Given data Block Start
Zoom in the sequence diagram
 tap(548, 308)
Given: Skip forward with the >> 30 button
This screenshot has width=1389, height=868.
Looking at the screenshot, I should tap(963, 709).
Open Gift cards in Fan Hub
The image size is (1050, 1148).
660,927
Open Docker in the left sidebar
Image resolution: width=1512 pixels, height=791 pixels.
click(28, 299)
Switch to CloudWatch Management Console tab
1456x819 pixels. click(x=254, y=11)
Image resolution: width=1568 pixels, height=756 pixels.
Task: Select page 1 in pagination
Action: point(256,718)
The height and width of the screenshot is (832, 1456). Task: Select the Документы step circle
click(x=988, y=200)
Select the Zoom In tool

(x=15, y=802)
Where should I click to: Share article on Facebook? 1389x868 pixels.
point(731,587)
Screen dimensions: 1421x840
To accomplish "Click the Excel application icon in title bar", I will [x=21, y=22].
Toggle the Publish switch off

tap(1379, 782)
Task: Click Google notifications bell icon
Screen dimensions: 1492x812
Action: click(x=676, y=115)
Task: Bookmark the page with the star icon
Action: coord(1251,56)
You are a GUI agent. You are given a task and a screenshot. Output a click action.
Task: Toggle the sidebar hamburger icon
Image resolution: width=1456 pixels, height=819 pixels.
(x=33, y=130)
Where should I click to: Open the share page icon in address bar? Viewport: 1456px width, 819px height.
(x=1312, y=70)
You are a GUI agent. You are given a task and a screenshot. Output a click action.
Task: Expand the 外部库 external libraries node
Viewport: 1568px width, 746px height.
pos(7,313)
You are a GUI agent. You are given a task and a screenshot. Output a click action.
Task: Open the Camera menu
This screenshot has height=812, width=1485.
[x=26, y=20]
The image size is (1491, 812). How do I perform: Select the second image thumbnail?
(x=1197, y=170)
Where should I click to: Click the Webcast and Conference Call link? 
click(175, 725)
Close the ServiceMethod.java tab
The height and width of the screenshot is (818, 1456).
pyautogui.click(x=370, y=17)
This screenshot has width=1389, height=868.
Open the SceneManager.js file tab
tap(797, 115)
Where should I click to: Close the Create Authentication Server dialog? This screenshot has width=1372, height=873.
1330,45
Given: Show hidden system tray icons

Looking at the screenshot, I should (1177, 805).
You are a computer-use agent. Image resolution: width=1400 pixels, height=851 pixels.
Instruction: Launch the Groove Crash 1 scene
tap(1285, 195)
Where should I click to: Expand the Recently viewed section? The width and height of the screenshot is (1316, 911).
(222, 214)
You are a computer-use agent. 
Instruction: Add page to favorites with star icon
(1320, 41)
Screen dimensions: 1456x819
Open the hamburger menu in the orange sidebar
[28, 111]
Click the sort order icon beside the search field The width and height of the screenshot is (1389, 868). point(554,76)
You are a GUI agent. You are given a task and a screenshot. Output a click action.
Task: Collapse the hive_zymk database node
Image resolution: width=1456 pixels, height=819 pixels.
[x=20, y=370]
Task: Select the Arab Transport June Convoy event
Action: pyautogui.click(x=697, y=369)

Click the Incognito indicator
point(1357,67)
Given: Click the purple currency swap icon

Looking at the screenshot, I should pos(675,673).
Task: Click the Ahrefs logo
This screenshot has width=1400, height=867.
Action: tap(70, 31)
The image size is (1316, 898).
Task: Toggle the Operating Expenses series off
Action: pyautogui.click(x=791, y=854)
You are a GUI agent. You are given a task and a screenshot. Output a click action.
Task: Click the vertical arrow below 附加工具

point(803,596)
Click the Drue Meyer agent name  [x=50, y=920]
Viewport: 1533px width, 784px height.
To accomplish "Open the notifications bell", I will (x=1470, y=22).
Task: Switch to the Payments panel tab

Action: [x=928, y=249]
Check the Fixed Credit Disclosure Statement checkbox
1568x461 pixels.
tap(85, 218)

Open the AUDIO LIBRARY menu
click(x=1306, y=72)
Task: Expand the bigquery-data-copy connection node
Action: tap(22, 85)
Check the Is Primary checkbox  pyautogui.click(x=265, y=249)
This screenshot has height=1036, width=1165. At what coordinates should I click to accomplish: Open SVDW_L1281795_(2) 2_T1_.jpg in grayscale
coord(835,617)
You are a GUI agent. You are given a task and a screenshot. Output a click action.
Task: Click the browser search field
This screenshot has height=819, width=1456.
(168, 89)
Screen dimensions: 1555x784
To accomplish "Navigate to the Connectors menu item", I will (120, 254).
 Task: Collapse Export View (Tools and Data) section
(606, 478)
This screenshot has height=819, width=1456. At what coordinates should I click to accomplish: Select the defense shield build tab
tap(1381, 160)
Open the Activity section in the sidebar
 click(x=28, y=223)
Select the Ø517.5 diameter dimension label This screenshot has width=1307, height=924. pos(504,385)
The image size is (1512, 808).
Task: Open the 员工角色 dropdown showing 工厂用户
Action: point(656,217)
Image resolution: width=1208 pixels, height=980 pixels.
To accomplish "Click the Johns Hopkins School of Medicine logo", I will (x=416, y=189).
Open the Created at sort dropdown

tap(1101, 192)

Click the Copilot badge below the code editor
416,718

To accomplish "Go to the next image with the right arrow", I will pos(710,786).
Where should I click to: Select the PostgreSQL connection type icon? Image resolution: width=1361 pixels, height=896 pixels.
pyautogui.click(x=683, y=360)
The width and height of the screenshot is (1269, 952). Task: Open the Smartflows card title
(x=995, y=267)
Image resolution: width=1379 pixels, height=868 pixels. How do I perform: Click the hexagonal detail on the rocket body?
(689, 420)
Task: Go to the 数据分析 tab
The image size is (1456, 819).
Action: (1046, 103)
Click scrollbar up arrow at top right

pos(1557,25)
Given data Block End
Restate all of the data above. Match it word for word.

Zoom in the sequence diagram
 tap(548, 308)
Given: Skip forward with the >> 30 button
This screenshot has width=1389, height=868.
Looking at the screenshot, I should tap(963, 709).
Open Gift cards in Fan Hub
The image size is (1050, 1148).
660,927
Open Docker in the left sidebar
Image resolution: width=1512 pixels, height=791 pixels.
click(28, 299)
Switch to CloudWatch Management Console tab
1456x819 pixels. click(x=254, y=11)
Image resolution: width=1568 pixels, height=756 pixels.
Task: Select page 1 in pagination
Action: point(256,718)
The height and width of the screenshot is (832, 1456). Task: Select the Документы step circle
click(x=988, y=200)
Select the Zoom In tool

(x=15, y=802)
Where should I click to: Share article on Facebook? 1389x868 pixels.
point(731,587)
Screen dimensions: 1421x840
To accomplish "Click the Excel application icon in title bar", I will [x=21, y=22].
Toggle the Publish switch off

tap(1379, 782)
Task: Click Google notifications bell icon
Screen dimensions: 1492x812
Action: click(x=676, y=115)
Task: Bookmark the page with the star icon
Action: coord(1251,56)
You are a GUI agent. You are given a task and a screenshot. Output a click action.
Task: Toggle the sidebar hamburger icon
Image resolution: width=1456 pixels, height=819 pixels.
(x=33, y=130)
Where should I click to: Open the share page icon in address bar? Viewport: 1456px width, 819px height.
(x=1312, y=70)
You are a GUI agent. You are given a task and a screenshot. Output a click action.
Task: Expand the 外部库 external libraries node
Viewport: 1568px width, 746px height.
pos(7,313)
You are a GUI agent. You are given a task and a screenshot. Output a click action.
Task: Open the Camera menu
This screenshot has height=812, width=1485.
[x=26, y=20]
The image size is (1491, 812). How do I perform: Select the second image thumbnail?
(x=1197, y=170)
Where should I click to: Click the Webcast and Conference Call link? 
click(175, 725)
Close the ServiceMethod.java tab
The height and width of the screenshot is (818, 1456).
pyautogui.click(x=370, y=17)
This screenshot has width=1389, height=868.
Open the SceneManager.js file tab
tap(797, 115)
Where should I click to: Close the Create Authentication Server dialog? This screenshot has width=1372, height=873.
1330,45
Given: Show hidden system tray icons

Looking at the screenshot, I should (1177, 805).
You are a computer-use agent. Image resolution: width=1400 pixels, height=851 pixels.
Instruction: Launch the Groove Crash 1 scene
tap(1285, 195)
Where should I click to: Expand the Recently viewed section? The width and height of the screenshot is (1316, 911).
(222, 214)
You are a computer-use agent. 
Instruction: Add page to favorites with star icon
(1320, 41)
Screen dimensions: 1456x819
Open the hamburger menu in the orange sidebar
[28, 111]
Click the sort order icon beside the search field The width and height of the screenshot is (1389, 868). point(554,76)
You are a GUI agent. You are given a task and a screenshot. Output a click action.
Task: Collapse the hive_zymk database node
Image resolution: width=1456 pixels, height=819 pixels.
[x=20, y=370]
Task: Select the Arab Transport June Convoy event
Action: pyautogui.click(x=697, y=369)

Click the Incognito indicator
point(1357,67)
Given: Click the purple currency swap icon

Looking at the screenshot, I should pos(675,673).
Task: Click the Ahrefs logo
This screenshot has width=1400, height=867.
Action: tap(70, 31)
The image size is (1316, 898).
Task: Toggle the Operating Expenses series off
Action: pyautogui.click(x=791, y=854)
You are a GUI agent. You are given a task and a screenshot. Output a click action.
Task: Click the vertical arrow below 附加工具

point(803,596)
Click the Drue Meyer agent name  [x=50, y=920]
Viewport: 1533px width, 784px height.
To accomplish "Open the notifications bell", I will (x=1470, y=22).
Task: Switch to the Payments panel tab

Action: [x=928, y=249]
Check the Fixed Credit Disclosure Statement checkbox
1568x461 pixels.
tap(85, 218)

Open the AUDIO LIBRARY menu
click(x=1306, y=72)
Task: Expand the bigquery-data-copy connection node
Action: tap(22, 85)
Check the Is Primary checkbox  pyautogui.click(x=265, y=249)
This screenshot has height=1036, width=1165. At what coordinates should I click to accomplish: Open SVDW_L1281795_(2) 2_T1_.jpg in grayscale
coord(835,617)
You are a GUI agent. You are given a task and a screenshot. Output a click action.
Task: Click the browser search field
This screenshot has height=819, width=1456.
(168, 89)
Screen dimensions: 1555x784
To accomplish "Navigate to the Connectors menu item", I will (120, 254).
 Task: Collapse Export View (Tools and Data) section
(606, 478)
This screenshot has height=819, width=1456. At what coordinates should I click to accomplish: Select the defense shield build tab
tap(1381, 160)
Open the Activity section in the sidebar
 click(x=28, y=223)
Select the Ø517.5 diameter dimension label This screenshot has width=1307, height=924. pos(504,385)
The image size is (1512, 808).
Task: Open the 员工角色 dropdown showing 工厂用户
Action: point(656,217)
Image resolution: width=1208 pixels, height=980 pixels.
To accomplish "Click the Johns Hopkins School of Medicine logo", I will (x=416, y=189).
Open the Created at sort dropdown

tap(1101, 192)

Click the Copilot badge below the code editor
416,718

To accomplish "Go to the next image with the right arrow", I will pos(710,786).
Where should I click to: Select the PostgreSQL connection type icon? Image resolution: width=1361 pixels, height=896 pixels.
pyautogui.click(x=683, y=360)
The width and height of the screenshot is (1269, 952). Task: Open the Smartflows card title
(x=995, y=267)
Image resolution: width=1379 pixels, height=868 pixels. How do I perform: Click the hexagonal detail on the rocket body?
(689, 420)
Task: Go to the 数据分析 tab
The image size is (1456, 819).
Action: (1046, 103)
Click scrollbar up arrow at top right

pos(1557,25)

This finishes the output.